• _Exercise_: Retype the records exactly.

-- -- --

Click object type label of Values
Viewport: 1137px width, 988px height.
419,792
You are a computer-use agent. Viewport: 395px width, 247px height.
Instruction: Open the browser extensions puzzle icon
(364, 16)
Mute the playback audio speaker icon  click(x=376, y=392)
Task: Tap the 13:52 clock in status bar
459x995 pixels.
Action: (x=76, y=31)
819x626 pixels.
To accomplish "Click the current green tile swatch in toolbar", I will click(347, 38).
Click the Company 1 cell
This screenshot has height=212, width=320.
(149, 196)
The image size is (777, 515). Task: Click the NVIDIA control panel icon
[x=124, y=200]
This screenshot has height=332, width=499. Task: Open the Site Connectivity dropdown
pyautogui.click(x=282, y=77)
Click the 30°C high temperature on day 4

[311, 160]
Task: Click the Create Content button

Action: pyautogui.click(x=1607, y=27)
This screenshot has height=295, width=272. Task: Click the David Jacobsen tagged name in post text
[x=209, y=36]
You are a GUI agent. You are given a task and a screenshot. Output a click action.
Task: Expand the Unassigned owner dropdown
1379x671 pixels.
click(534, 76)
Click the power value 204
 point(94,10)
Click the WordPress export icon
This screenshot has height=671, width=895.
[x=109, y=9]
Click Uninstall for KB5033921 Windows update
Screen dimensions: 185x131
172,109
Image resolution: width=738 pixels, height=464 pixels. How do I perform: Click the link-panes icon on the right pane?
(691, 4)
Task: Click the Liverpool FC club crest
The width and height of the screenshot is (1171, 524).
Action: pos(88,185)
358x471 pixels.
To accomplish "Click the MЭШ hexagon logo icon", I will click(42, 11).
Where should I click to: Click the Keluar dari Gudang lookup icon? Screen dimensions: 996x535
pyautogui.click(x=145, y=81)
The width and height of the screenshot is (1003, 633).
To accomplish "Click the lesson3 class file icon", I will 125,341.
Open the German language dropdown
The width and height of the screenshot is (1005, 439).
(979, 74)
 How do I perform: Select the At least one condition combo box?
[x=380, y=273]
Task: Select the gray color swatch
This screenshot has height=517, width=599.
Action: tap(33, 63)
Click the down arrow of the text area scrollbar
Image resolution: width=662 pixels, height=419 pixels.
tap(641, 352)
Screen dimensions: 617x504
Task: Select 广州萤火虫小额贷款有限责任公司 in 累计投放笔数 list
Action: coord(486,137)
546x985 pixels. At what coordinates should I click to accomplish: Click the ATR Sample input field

-- -- --

• _Solution to the problem_:
Click object type label of Values
Viewport: 1137px width, 988px height.
419,792
You are a computer-use agent. Viewport: 395px width, 247px height.
Instruction: Open the browser extensions puzzle icon
(364, 16)
Mute the playback audio speaker icon  click(x=376, y=392)
Task: Tap the 13:52 clock in status bar
459x995 pixels.
Action: (x=76, y=31)
819x626 pixels.
To accomplish "Click the current green tile swatch in toolbar", I will click(347, 38).
Click the Company 1 cell
This screenshot has height=212, width=320.
(149, 196)
The image size is (777, 515). Task: Click the NVIDIA control panel icon
[x=124, y=200]
This screenshot has height=332, width=499. Task: Open the Site Connectivity dropdown
pyautogui.click(x=282, y=77)
Click the 30°C high temperature on day 4

[311, 160]
Task: Click the Create Content button

Action: pyautogui.click(x=1607, y=27)
This screenshot has height=295, width=272. Task: Click the David Jacobsen tagged name in post text
[x=209, y=36]
You are a GUI agent. You are given a task and a screenshot. Output a click action.
Task: Expand the Unassigned owner dropdown
1379x671 pixels.
click(534, 76)
Click the power value 204
 point(94,10)
Click the WordPress export icon
This screenshot has height=671, width=895.
[x=109, y=9]
Click Uninstall for KB5033921 Windows update
Screen dimensions: 185x131
172,109
Image resolution: width=738 pixels, height=464 pixels. How do I perform: Click the link-panes icon on the right pane?
(691, 4)
Task: Click the Liverpool FC club crest
The width and height of the screenshot is (1171, 524).
Action: pos(88,185)
358x471 pixels.
To accomplish "Click the MЭШ hexagon logo icon", I will click(42, 11).
Where should I click to: Click the Keluar dari Gudang lookup icon? Screen dimensions: 996x535
pyautogui.click(x=145, y=81)
The width and height of the screenshot is (1003, 633).
To accomplish "Click the lesson3 class file icon", I will 125,341.
Open the German language dropdown
The width and height of the screenshot is (1005, 439).
(979, 74)
 How do I perform: Select the At least one condition combo box?
[x=380, y=273]
Task: Select the gray color swatch
This screenshot has height=517, width=599.
Action: tap(33, 63)
Click the down arrow of the text area scrollbar
Image resolution: width=662 pixels, height=419 pixels.
tap(641, 352)
Screen dimensions: 617x504
Task: Select 广州萤火虫小额贷款有限责任公司 in 累计投放笔数 list
Action: coord(486,137)
546x985 pixels. At what coordinates should I click to accomplish: Click the ATR Sample input field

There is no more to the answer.